Oral Reading Response Activity
Read the book to your class. Ask your students to share with you how they are like Gerald the giraffe. Have them explain how they are different from him as well. Ask them what they personally have had to struggle to learn how to do. Ask them if anyone has ever made fun of them. Discuss how this made them feel. Allow all of your students adequate opportunities to respond orally in this class discussion of your reading of this book.
Reading Response Through Drawing
Give each of your students some paper and crayons. Ask them to draw pictures of themselves in a situation that Gerald the giraffe might understand. Explain that everyone has difficulty learning to do something.
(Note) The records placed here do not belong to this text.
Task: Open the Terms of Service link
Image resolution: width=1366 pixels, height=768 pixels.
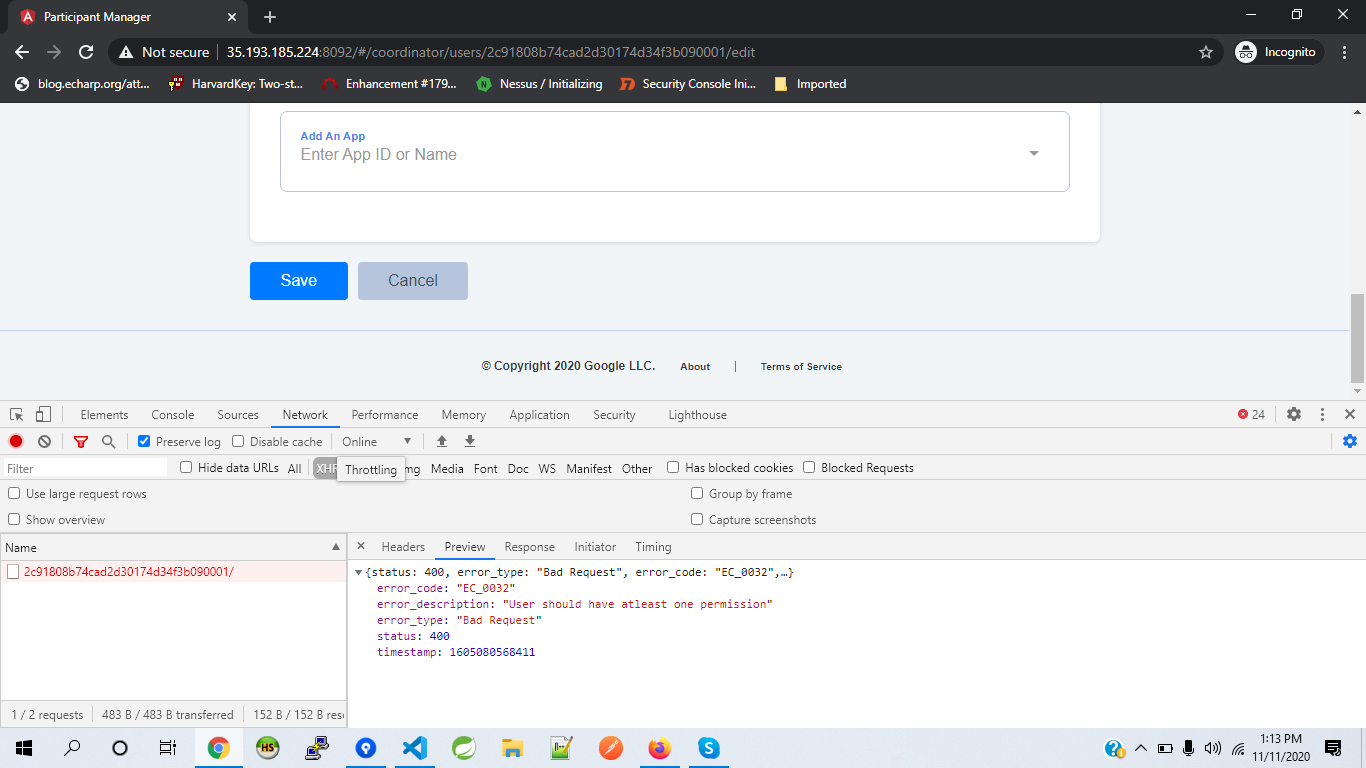Action: tap(800, 366)
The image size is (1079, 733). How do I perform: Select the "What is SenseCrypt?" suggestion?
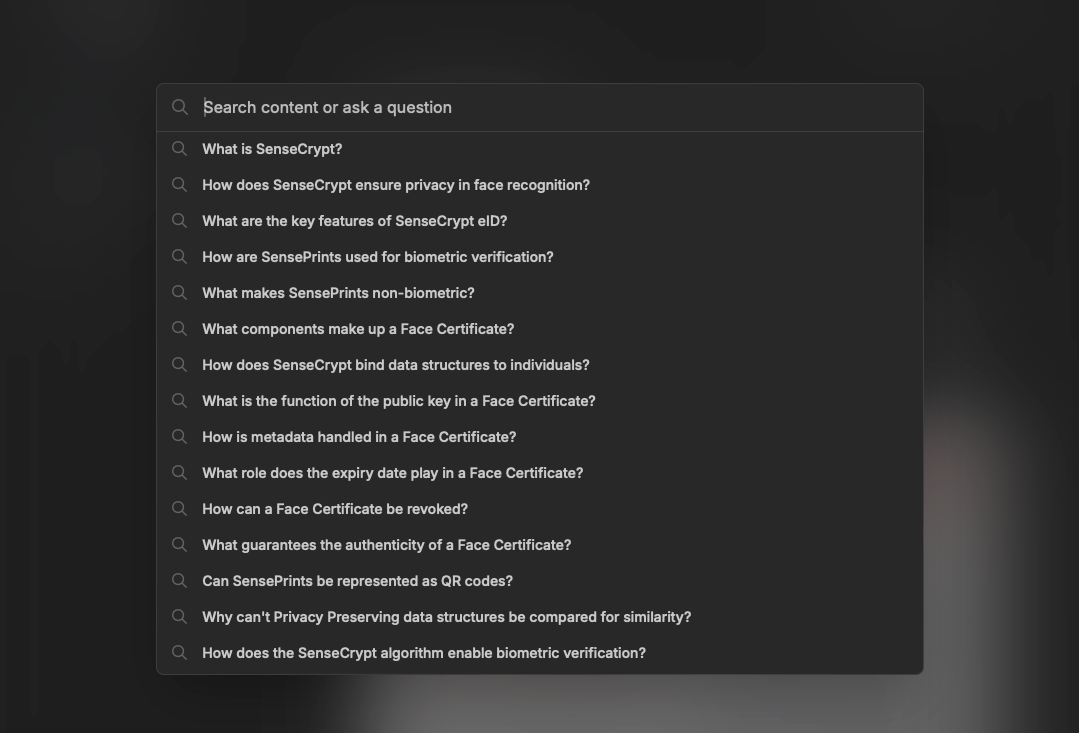(x=272, y=149)
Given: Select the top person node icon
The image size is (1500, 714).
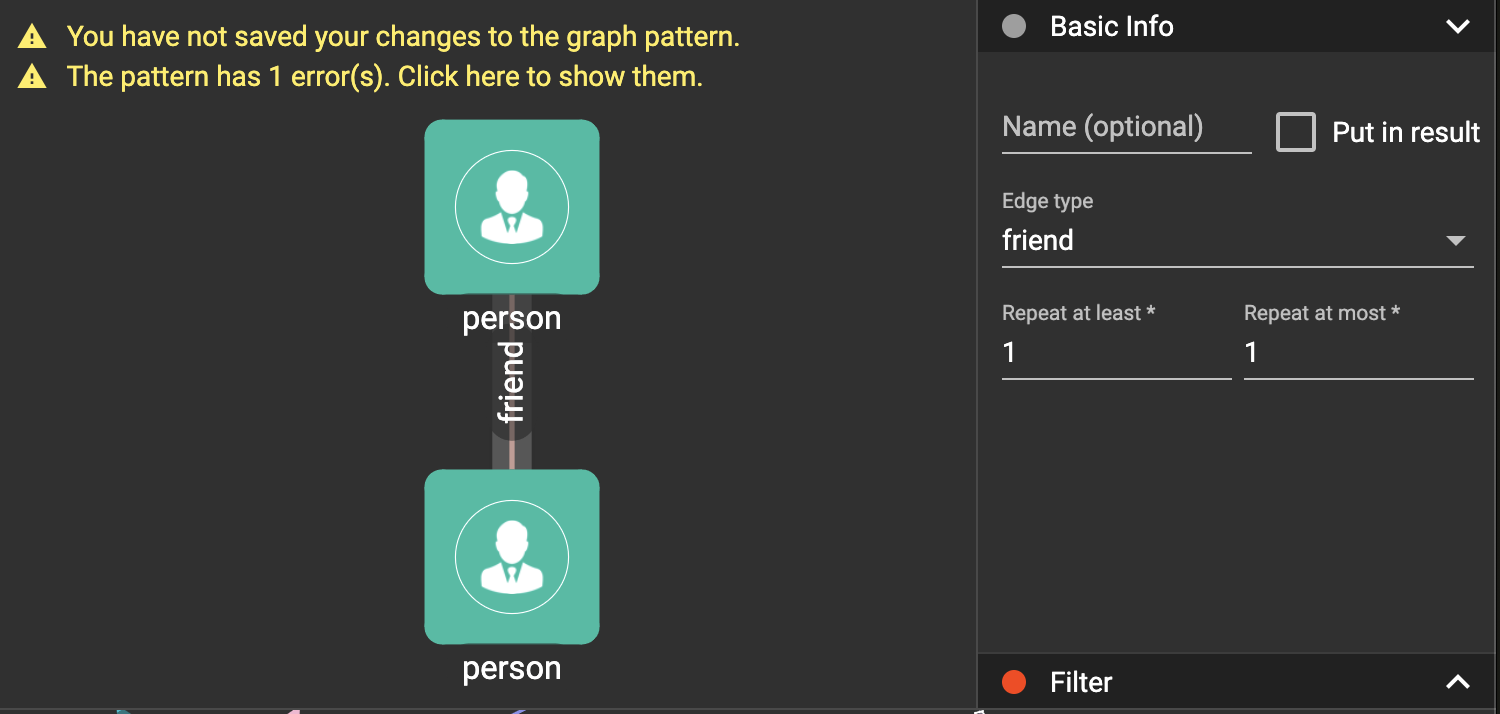Looking at the screenshot, I should [511, 207].
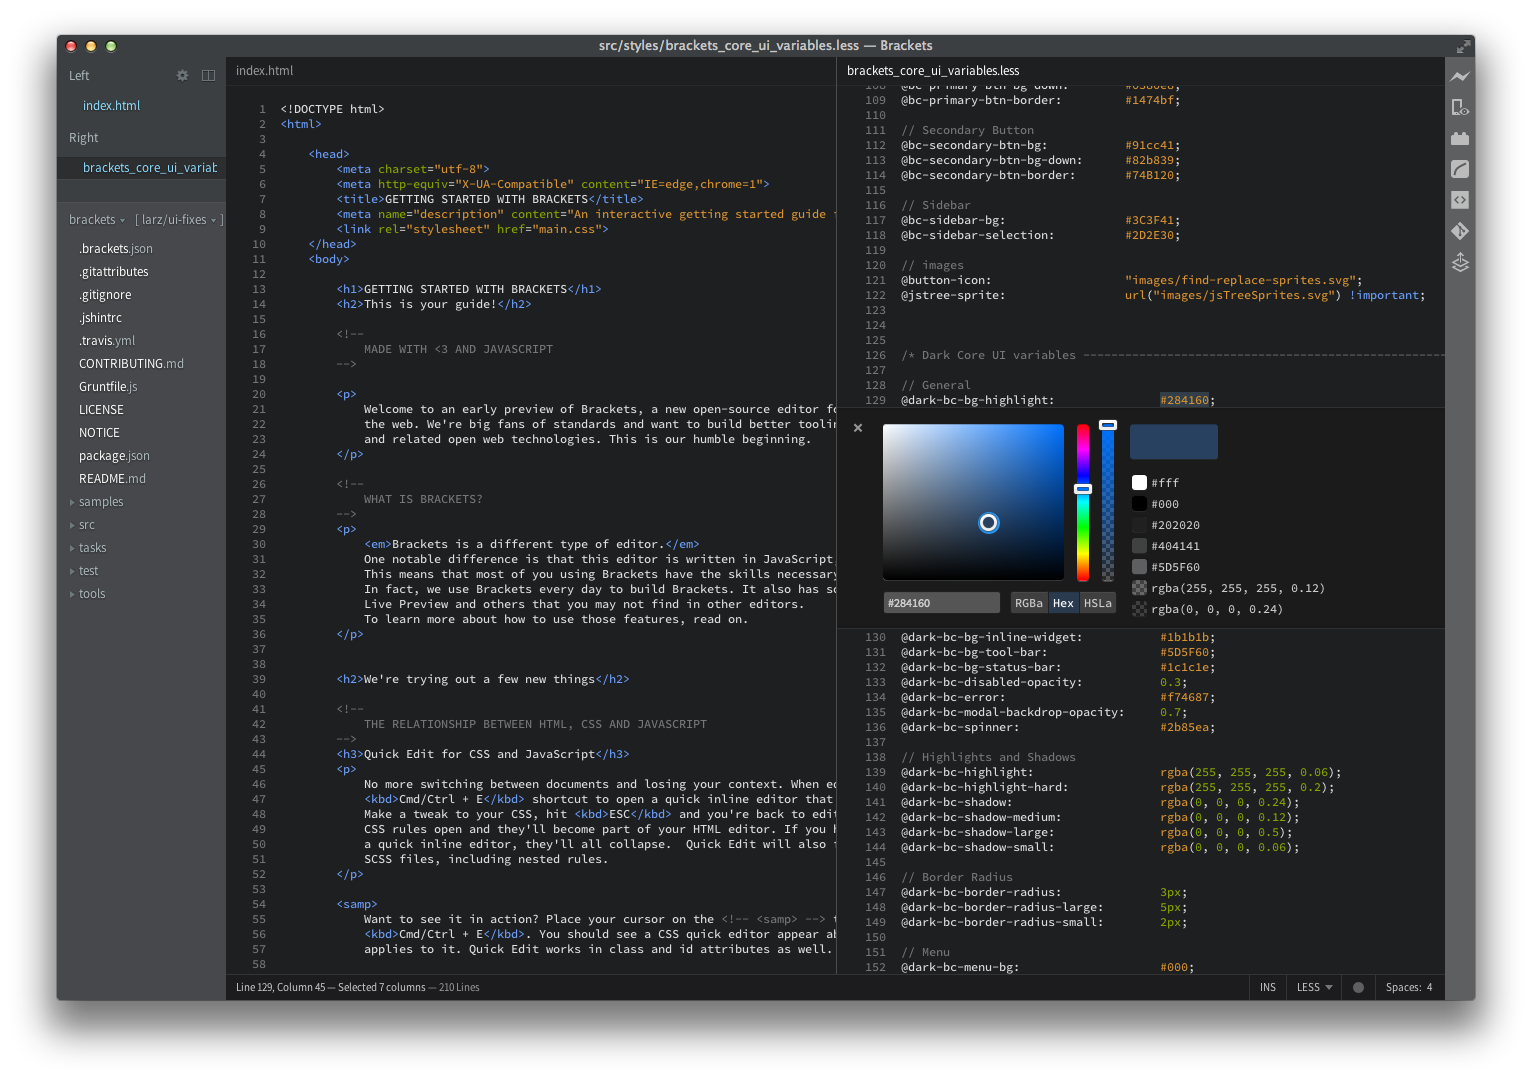
Task: Select README.md in the file tree
Action: pos(112,478)
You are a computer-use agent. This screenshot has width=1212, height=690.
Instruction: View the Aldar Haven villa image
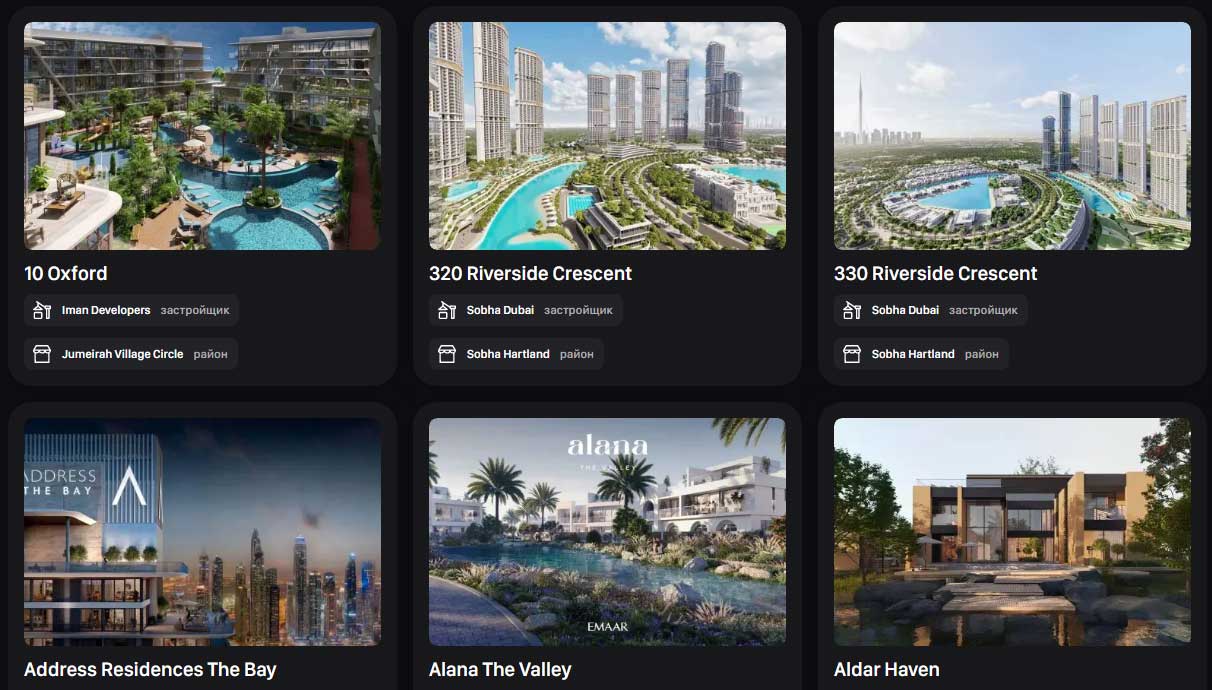pyautogui.click(x=1012, y=532)
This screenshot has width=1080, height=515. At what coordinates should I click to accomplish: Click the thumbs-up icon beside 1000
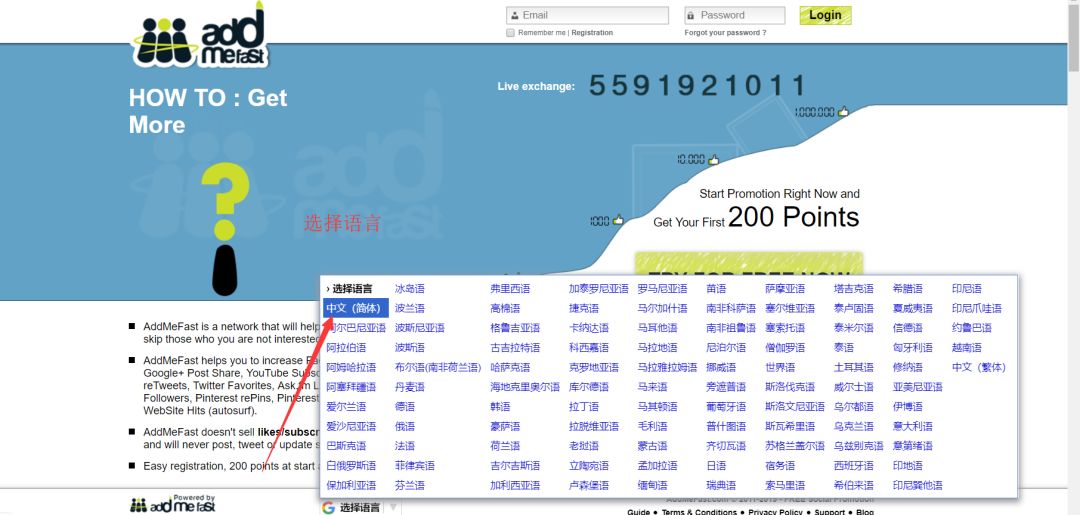(618, 220)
Instruct them to use one side of the paper to draw how they felt and looked while learning to do a task that was difficult for them. When your students have finished their first drawings, have them turn their papers over to the other blank side. Now, instruct them to draw themselves as they looked and felt after mastering this task that was so difficult to learn.
Read, Pair, Share Activity
Read the book as a class. Break your students into pairs. Have them share their private thoughts and feelings about the book with one another in their assigned pairs. Ask each pair to think of two words that describe Gerald the giraffe. Give students sufficient time to work on this activity and then, as a class, discuss the words each pair came up with to describe Gerald.
How Can I Help Activity
Discuss, as a class, how Gerald was picked on by others in the book. This is a great opportunity to discuss strategies to help others when bullying is witnessed. It is also an appropriate time to discuss how students can help each other through difficult times at school. Be sure to discuss safety issues thoroughly. Have your students create one large poster to hang in the hall of the school that shows the many ways students can help each other at school.